------ SOURCE RECORDS ------

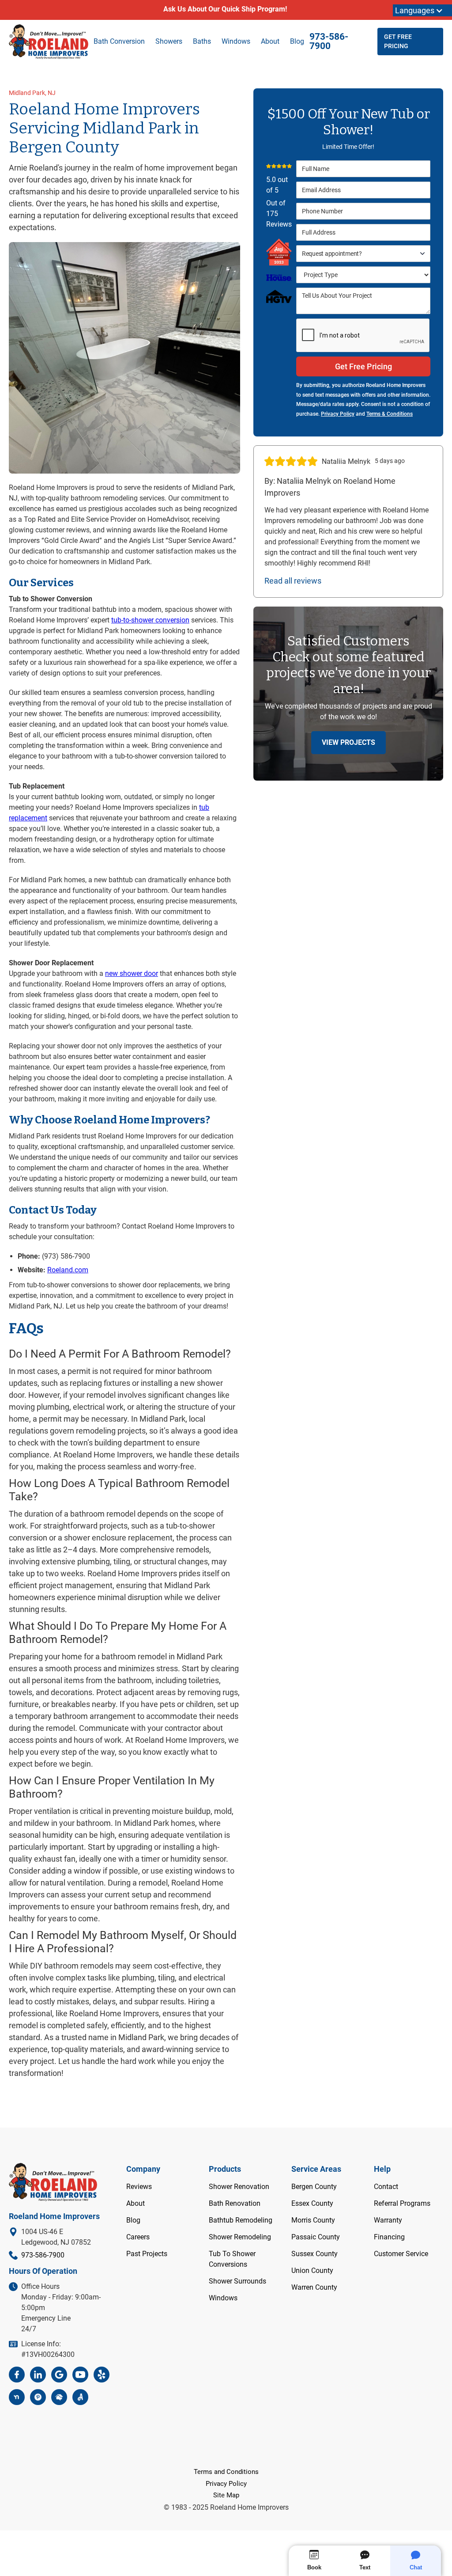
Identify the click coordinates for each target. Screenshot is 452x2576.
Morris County (313, 2220)
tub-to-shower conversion (150, 620)
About (270, 41)
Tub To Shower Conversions (232, 2259)
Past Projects (146, 2254)
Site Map (226, 2495)
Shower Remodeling (240, 2237)
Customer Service (401, 2254)
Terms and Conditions (226, 2472)
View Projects (348, 742)
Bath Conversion (119, 41)
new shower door (131, 973)
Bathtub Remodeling (240, 2220)
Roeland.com (67, 1270)
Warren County (314, 2287)
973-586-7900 (328, 41)
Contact (386, 2186)
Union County (312, 2270)
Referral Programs (402, 2203)
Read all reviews (292, 580)
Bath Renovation (234, 2203)
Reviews (139, 2186)
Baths (202, 41)
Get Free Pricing (398, 41)
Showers (168, 41)
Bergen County (314, 2186)
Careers (138, 2237)
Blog (297, 41)
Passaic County (315, 2237)
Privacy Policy (337, 414)
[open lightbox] (124, 358)
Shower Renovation (239, 2186)
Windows (223, 2298)
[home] (48, 41)
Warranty (388, 2220)
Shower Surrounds (237, 2281)
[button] (363, 253)
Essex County (312, 2203)
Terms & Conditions (389, 414)
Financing (389, 2237)
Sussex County (314, 2254)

------

Return an exact copy of only the lines from the one with "Morris County (313, 2220)" through the end of the listing above, both included.

▶ **TASK ANSWER**
Morris County (313, 2220)
tub-to-shower conversion (150, 620)
About (270, 41)
Tub To Shower Conversions (232, 2259)
Past Projects (146, 2254)
Site Map (226, 2495)
Shower Remodeling (240, 2237)
Customer Service (401, 2254)
Terms and Conditions (226, 2472)
View Projects (348, 742)
Bath Conversion (119, 41)
new shower door (131, 973)
Bathtub Remodeling (240, 2220)
Roeland.com (67, 1270)
Warren County (314, 2287)
973-586-7900 (328, 41)
Contact (386, 2186)
Union County (312, 2270)
Referral Programs (402, 2203)
Read all reviews (292, 580)
Bath Renovation (234, 2203)
Reviews (139, 2186)
Baths (202, 41)
Get Free Pricing (398, 41)
Showers (168, 41)
Bergen County (314, 2186)
Careers (138, 2237)
Blog (297, 41)
Passaic County (315, 2237)
Privacy Policy (337, 414)
[open lightbox] (124, 358)
Shower Renovation (239, 2186)
Windows (223, 2298)
[home] (48, 41)
Warranty (388, 2220)
Shower Surrounds (237, 2281)
[button] (363, 253)
Essex County (312, 2203)
Terms & Conditions (389, 414)
Financing (389, 2237)
Sussex County (314, 2254)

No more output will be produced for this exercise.